I have a Quadrafire DVI 32 natural gas fireplace.  It works just fine, but when it fires it makes a loud metal clanging sound, as if a damper or spring loaded valve is opening.  It does the same after cooling down.  How do I eliminate this noise?


----------



## Heatsource (Nov 24, 2012)

If it is from metal expansion as the unit heats and cools there may not be much you can do.
if you could id the part of the unit or heat exchanger causing the problem then some type of action could be possible....


----------



## DAKSY (Nov 24, 2012)

Check with your local HnG/QF dealer. There were some problems with "Oil Canning" of metal insert shells about 6 - 8 years ago & the engineers came up with an expansion kit to mitigate this problem. Essentially, the kit consists of 2 or 3, (1/2") steel angles that get Zip Screwed to the rear of the box, which is the largest surface.
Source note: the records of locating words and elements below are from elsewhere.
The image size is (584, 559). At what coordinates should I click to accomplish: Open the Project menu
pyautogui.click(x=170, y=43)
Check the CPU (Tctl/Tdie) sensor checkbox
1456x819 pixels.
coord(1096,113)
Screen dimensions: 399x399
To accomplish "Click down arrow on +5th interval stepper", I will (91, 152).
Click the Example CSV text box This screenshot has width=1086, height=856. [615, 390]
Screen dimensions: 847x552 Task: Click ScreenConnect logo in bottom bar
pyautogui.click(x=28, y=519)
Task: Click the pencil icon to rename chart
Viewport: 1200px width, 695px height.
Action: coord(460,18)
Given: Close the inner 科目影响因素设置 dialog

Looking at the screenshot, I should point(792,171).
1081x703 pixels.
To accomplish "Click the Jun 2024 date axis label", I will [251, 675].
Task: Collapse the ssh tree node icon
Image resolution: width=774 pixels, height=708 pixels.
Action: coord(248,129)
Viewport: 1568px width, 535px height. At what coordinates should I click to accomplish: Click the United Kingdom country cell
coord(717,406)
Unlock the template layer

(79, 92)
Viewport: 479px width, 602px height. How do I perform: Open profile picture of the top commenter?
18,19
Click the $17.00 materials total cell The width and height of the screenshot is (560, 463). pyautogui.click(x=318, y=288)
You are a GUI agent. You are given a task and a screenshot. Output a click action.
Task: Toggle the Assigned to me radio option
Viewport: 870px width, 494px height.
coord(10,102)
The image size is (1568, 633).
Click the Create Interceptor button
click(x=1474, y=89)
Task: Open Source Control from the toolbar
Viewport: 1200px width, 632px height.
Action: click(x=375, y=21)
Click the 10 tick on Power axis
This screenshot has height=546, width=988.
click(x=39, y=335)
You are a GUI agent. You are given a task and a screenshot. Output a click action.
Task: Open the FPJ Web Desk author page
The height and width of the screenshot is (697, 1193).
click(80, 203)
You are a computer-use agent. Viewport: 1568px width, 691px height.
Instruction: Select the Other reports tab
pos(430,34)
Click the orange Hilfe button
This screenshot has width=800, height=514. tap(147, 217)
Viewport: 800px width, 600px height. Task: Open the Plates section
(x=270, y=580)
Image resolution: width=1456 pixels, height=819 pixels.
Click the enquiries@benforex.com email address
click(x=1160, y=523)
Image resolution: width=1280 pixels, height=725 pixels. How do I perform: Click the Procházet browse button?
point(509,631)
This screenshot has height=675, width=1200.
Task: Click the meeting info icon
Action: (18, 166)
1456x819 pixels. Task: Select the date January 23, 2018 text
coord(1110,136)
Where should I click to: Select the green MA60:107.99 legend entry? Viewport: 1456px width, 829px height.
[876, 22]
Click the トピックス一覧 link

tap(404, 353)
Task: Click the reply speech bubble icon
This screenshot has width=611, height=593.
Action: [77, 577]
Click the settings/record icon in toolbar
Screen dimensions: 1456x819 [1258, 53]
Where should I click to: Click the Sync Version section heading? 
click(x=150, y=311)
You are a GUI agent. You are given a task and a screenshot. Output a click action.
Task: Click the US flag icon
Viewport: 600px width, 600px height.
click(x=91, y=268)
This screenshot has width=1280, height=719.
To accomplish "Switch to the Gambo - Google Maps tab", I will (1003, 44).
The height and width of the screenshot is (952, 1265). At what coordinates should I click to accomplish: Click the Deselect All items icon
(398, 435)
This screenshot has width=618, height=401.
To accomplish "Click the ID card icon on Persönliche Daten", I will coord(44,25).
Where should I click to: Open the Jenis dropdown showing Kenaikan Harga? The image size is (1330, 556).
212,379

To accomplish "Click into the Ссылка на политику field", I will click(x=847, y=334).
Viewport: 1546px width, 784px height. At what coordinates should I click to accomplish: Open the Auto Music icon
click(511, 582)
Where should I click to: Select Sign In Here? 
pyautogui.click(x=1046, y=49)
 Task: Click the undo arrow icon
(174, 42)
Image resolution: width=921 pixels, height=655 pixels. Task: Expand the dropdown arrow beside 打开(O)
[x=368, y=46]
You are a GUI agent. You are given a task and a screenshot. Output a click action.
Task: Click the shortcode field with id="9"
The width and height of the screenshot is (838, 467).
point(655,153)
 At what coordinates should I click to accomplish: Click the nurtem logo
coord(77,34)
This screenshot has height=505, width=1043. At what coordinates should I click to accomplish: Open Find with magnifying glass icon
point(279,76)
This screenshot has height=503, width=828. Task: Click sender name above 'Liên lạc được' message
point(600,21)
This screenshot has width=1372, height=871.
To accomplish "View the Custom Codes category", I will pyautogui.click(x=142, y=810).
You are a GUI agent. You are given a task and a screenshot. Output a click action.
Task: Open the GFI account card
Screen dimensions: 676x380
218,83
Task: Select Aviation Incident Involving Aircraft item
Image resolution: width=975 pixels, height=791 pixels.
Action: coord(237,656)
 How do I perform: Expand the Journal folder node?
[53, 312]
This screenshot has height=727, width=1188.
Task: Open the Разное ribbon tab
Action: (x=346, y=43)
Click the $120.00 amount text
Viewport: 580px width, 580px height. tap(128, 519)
That surface can't expand past the corner joints, so it'll make a loud "BANG" as it "oil cans." That additional bracing seemed to prevent the expansion/contraction...


----------



## BWPMT (Nov 28, 2012)

thanks for the replies!  I does sound somewhat like the "oil canning" description.  I just don't know why the unit has not always had this problem.  Last year this happened twice.  I giggled the "spring loaded" bolt which sticks out of the small box connected to the exhaust vent, and the sound stopped.  I rebuilt the fireplace surround this year, and moved the unit around a little, and now the sound is back.  Moving the "spring loaded" bolt doesn't seem to help.  There is a small screw sticking out of the exhaust vent tube that is very loose, almost to the point of falling out.  I can't find a parts list or mechanical diagram for this unit to determine the purpose for this screw.


----------